Lethata satyropa

Scientific classification
- Kingdom: Animalia
- Phylum: Arthropoda
- Class: Insecta
- Order: Lepidoptera
- Family: Depressariidae
- Genus: Lethata
- Species: L. satyropa
- Binomial name: Lethata satyropa (Meyrick, 1915)
- Synonyms: Stenoma satyropa Meyrick, 1915;

= Lethata satyropa =

- Authority: (Meyrick, 1915)
- Synonyms: Stenoma satyropa Meyrick, 1915

Species of moth

Lethata satyropa is a moth of the family Depressariidae. It is found in French Guiana.
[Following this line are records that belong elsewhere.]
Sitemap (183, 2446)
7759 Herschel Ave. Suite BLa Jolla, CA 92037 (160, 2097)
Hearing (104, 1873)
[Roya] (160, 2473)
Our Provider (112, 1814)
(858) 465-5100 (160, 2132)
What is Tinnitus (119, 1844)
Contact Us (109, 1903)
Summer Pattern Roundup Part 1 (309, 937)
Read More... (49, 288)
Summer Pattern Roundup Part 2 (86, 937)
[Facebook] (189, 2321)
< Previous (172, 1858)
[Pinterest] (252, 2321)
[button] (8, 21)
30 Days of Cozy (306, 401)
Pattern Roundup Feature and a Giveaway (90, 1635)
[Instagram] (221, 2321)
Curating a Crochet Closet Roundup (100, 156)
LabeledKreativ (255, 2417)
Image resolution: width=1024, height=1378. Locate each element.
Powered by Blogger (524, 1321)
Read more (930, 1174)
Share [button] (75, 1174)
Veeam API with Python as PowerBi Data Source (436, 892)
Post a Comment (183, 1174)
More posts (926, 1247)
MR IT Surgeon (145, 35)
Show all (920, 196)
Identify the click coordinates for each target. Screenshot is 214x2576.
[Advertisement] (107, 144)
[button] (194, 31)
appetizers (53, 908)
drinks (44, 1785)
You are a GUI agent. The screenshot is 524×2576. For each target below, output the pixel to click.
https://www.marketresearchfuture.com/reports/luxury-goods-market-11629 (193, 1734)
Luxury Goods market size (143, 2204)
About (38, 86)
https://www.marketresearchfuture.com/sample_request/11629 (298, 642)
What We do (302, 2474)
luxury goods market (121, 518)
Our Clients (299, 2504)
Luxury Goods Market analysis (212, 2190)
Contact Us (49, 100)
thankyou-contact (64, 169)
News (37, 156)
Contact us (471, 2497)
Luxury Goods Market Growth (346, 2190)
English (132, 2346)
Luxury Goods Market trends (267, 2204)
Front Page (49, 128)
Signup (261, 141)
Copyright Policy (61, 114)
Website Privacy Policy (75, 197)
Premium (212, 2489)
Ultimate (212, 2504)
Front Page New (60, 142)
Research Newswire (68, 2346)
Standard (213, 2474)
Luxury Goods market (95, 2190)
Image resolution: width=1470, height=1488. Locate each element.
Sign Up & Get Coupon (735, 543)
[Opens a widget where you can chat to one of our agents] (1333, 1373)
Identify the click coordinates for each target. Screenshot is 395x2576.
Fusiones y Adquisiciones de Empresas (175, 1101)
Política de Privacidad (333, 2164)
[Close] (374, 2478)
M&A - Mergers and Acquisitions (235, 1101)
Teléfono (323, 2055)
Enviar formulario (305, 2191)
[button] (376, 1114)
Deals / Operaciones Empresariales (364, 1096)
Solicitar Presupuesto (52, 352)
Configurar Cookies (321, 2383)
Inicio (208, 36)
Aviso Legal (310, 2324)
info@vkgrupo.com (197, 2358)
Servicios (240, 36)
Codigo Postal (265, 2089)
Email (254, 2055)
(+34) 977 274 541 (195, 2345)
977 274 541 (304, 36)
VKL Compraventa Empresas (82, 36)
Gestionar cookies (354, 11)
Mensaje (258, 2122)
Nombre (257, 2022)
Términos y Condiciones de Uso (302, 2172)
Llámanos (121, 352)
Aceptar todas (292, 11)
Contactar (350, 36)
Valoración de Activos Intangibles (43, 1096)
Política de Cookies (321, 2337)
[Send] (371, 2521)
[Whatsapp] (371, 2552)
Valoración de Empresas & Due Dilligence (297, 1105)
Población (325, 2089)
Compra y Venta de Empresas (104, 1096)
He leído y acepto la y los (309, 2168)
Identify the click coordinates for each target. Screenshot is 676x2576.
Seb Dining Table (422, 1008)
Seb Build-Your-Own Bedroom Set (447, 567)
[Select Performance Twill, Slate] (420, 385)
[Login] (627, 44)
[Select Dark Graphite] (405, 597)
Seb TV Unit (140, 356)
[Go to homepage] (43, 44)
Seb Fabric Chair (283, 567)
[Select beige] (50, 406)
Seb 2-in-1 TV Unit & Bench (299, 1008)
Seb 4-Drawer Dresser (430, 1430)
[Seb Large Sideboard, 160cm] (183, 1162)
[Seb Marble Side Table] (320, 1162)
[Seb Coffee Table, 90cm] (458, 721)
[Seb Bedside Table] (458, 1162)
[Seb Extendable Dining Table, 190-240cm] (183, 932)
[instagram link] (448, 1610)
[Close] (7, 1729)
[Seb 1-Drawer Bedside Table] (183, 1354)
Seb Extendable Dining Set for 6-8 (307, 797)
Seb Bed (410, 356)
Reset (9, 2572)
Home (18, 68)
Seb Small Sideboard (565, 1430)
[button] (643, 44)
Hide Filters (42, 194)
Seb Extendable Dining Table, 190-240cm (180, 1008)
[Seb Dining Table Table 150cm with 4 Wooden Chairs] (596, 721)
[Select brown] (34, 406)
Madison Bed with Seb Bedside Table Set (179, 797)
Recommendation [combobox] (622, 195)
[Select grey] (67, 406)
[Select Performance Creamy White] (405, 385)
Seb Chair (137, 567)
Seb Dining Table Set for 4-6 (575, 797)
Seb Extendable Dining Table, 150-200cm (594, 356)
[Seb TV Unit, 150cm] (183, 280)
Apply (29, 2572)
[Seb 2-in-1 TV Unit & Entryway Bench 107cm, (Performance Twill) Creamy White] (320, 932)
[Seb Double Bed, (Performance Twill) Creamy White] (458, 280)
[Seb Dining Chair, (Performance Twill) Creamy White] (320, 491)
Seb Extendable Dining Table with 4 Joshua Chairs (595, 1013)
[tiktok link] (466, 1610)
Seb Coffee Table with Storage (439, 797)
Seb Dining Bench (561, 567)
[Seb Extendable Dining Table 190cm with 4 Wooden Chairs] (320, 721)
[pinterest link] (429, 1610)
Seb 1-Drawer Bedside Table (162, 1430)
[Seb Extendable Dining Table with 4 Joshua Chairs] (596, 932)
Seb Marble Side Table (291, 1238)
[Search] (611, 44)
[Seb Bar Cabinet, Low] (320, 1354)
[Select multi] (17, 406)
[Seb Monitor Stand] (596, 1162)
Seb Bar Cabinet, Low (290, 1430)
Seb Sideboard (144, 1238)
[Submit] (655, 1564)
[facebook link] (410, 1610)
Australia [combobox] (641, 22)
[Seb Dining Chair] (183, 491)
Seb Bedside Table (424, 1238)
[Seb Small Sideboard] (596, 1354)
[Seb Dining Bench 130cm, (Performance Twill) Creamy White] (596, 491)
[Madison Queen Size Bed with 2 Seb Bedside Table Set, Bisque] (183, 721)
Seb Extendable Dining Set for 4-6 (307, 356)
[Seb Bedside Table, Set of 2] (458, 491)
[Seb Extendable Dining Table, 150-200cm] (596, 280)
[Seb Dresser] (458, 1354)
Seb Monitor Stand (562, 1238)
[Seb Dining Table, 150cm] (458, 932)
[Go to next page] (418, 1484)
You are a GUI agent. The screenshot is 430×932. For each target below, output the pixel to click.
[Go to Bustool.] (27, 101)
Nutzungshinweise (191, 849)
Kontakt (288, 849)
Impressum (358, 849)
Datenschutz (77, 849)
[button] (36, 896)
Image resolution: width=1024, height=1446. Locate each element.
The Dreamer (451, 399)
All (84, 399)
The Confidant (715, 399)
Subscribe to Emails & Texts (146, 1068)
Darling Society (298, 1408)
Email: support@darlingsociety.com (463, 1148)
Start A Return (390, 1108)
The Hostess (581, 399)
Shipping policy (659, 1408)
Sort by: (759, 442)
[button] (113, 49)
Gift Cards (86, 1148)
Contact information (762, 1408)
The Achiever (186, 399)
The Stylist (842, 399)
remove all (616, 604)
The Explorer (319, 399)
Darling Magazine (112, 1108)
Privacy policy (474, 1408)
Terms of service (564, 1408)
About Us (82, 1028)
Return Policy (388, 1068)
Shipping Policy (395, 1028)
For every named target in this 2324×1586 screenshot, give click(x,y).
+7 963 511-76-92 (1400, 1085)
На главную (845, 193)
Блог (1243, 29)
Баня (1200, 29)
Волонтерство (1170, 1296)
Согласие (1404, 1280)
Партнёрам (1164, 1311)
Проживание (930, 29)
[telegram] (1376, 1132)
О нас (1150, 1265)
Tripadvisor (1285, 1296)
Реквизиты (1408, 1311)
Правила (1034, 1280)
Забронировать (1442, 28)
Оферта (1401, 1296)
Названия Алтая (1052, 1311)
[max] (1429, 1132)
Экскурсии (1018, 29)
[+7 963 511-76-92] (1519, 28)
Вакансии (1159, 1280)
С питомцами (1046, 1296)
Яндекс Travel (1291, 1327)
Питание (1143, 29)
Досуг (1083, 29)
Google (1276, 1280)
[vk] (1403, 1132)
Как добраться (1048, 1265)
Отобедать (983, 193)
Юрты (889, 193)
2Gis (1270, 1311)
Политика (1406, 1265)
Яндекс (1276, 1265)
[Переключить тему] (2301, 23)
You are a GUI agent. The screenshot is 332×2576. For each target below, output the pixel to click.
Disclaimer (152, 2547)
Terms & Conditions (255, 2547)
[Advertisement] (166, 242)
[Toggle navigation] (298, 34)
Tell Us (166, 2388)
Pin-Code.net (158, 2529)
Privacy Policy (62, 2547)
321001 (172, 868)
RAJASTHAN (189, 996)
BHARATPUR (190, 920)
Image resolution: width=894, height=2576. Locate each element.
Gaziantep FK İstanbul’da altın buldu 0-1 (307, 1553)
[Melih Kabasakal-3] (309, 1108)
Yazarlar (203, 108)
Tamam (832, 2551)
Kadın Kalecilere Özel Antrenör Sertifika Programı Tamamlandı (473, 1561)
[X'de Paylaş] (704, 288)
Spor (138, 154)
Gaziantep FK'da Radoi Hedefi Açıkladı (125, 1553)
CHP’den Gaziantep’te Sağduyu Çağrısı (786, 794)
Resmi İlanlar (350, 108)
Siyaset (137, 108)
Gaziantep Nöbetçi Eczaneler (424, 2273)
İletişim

The wingspan is about 25 mm. The forewings are deep ochreous, with scattered black scales and with the costal edge dull crimson from the base to two-thirds, suffused beneath with purple and with a slender brown-red streak along the dorsum nearly throughout. There is a cloudy purplish line at two-fifths from the disc to the dorsum and a rather large round dark fuscous spot in the disc beyond the middle, containing a transverse purplish spot. A faint fine curved fuscous subterminal line is found from the disc to the dorsum and the apical and terminal margin are deep yellow ochreous. The hindwings are whitish ochreous, the dorsal third suffused with pale greyish, the apical and terminal edge yellow.